The next morning the group gets dressed and prepares to leave the keep. Útgarða-Loki appears, has his servants prepare a table, and they all merrily eat and drink. As they leave, Útgarða-Loki asks Thor how he thought he fared in the contests. Thor says that he is unable to say he did well, noting that he is particularly annoyed that Útgarða-Loki will now speak negatively about him. Útgarða-Loki, once the group has left his keep, points out that he hopes that they never return to it, for if he had had an inkling of what he was dealing with he would never have allowed the group to enter in the first place. Útgarða-Loki reveals that all was not what it seemed to the group. Útgarða-Loki was in fact the immense Skrýmir, and that if the three blows Thor attempted to land had hit their mark, the first would have killed Skrýmir. In reality, Thor's blows were so powerful that they had resulted in three square valleys.

The contests, too, were an illusion.
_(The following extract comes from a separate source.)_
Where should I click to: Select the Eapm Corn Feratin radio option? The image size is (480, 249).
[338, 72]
Útgarða-Loki reveals that Loki had actually competed against wildfire itself (Logi, Old Norse "flame"), Þjálfi had raced against thought (Hugi, Old Norse "thought"), Thor's drinking horn had actually reached to the ocean and with his drinks he lowered the ocean level (resulting in tides). The cat that Thor attempted to lift was in actuality the world serpent, Jörmungandr, and everyone was terrified when Thor was able to lift the paw of this "cat", for Thor had actually held the great serpent up to the sky. The old woman Thor wrestled was in fact Old Age (Elli, Old Norse "old age"), and there is no one whom old age cannot bring down. Útgarða-Loki concludes by telling Thor that it would be better for "both sides" if they did not meet again. Upon hearing this, Thor takes hold of his hammer and swings it at Útgarða-Loki but he is gone and so is his castle. Only a wide landscape remains.

Gesta Danorum

In Gesta Danorum a ship meets strong winds and sacrifices are made to various gods to obtain favorable weather, including to one called Utgarthilocus. With vows and propitiations to him a beneficial spell of weather is obtained. Later an expedition to the land of the giants comes upon this figure.
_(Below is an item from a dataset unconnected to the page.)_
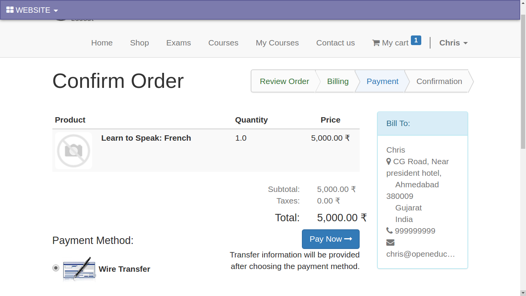526x296 pixels.
Task: Go to the Review Order step
Action: [284, 81]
As a proof of their accomplishments, the men bring back a hair pulled from the giant's beard, stinking so harshly that several men drop dead on smelling it.

Apart from the name of the giant there is little that reminds of Snorri's Útgarða-Loki. The bound giant figure is more reminiscent of the bound Loki who likewise lies chained and tortured in a cave. Gabriel Turville-Petre notes that "Utgardilocus appears to be Loki, expelled from Ásgarð into Útgarð" and expresses an opinion that "Snorri appears to be retelling a folktale, which has changed from the original myth in which Útgarðaloki must have been Loki himself"

Popular culture
The Danish animated film Valhalla (Peter Madsen and others, 1984) is based on the Útgarða-Loki story from the Prose Edda. Útgarða-Loki serves as the villain and Elli is described as his mother.

In the Marvel Comics continuity, Utgard-Loki is an enemy of Thor. He had attempted to lead a cadre of Frost Giants against a weakened Asgard but was defeated by a small force of its defenders.

Utgarda-Loki also makes an appearance as the final boss in the video game Ragnarok Odyssey.

Skrymir also appears in the Buffy the Vampire Slayer novel Spike and Dru: Pretty Maids All In A Row.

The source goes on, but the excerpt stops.